**Dataset content**:
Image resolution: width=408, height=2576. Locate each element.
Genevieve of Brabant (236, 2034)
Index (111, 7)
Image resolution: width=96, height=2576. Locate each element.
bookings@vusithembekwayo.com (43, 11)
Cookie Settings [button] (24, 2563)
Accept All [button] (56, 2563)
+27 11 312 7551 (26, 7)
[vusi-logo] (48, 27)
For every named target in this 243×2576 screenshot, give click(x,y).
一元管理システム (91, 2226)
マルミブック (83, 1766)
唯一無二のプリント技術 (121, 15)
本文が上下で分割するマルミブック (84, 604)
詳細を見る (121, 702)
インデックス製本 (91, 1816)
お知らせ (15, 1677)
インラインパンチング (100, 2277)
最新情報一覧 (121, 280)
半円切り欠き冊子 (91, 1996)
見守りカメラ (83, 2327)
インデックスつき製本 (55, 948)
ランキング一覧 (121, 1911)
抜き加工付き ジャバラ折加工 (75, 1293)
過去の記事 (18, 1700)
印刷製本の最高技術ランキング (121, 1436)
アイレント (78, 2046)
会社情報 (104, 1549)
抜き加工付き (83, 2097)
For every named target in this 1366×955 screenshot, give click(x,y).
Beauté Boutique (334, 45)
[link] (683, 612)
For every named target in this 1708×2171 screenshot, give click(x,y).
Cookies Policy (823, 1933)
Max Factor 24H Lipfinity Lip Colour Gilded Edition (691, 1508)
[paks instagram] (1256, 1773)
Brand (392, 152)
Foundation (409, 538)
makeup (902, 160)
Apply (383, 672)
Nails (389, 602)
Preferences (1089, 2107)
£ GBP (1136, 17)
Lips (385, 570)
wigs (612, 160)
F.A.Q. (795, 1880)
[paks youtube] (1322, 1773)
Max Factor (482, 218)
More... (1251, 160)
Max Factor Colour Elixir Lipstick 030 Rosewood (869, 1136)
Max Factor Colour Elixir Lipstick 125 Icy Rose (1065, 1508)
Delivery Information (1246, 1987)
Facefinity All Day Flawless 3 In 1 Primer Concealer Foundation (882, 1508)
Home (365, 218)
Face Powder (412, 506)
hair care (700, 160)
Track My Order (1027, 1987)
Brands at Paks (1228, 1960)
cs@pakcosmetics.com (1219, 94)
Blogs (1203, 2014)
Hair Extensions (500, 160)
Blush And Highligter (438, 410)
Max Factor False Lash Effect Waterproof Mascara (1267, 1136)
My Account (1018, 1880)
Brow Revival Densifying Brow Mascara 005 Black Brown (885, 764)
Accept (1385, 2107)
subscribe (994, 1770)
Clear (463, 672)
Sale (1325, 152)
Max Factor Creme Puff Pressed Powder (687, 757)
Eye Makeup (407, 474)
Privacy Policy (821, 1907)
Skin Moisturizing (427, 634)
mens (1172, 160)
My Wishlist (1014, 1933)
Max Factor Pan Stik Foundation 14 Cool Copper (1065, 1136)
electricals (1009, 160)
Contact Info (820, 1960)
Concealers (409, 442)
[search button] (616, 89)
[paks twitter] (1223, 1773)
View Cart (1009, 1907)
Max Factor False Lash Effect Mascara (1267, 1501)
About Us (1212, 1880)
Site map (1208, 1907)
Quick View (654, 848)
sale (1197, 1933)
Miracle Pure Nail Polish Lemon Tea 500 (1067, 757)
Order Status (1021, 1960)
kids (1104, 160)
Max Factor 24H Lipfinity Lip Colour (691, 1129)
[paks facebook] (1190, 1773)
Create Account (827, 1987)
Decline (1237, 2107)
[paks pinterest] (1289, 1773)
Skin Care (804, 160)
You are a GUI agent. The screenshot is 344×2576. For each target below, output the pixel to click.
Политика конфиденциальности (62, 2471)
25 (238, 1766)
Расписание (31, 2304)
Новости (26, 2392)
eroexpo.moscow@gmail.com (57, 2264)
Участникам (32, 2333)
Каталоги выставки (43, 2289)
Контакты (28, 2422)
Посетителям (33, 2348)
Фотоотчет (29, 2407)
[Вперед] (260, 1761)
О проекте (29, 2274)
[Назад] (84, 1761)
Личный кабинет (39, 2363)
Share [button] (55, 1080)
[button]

**What is expected**: Copy every line that contains "target" from the listing above.

**Written response**:
For every named target in this 243×2576 screenshot, give click(x,y).
For every named target in this 1366×955 screenshot, give click(x,y).
For every named target in this 1708×2171 screenshot, give click(x,y).
You are a GUI agent. The screenshot is 344×2576. For each target below, output the pixel to click.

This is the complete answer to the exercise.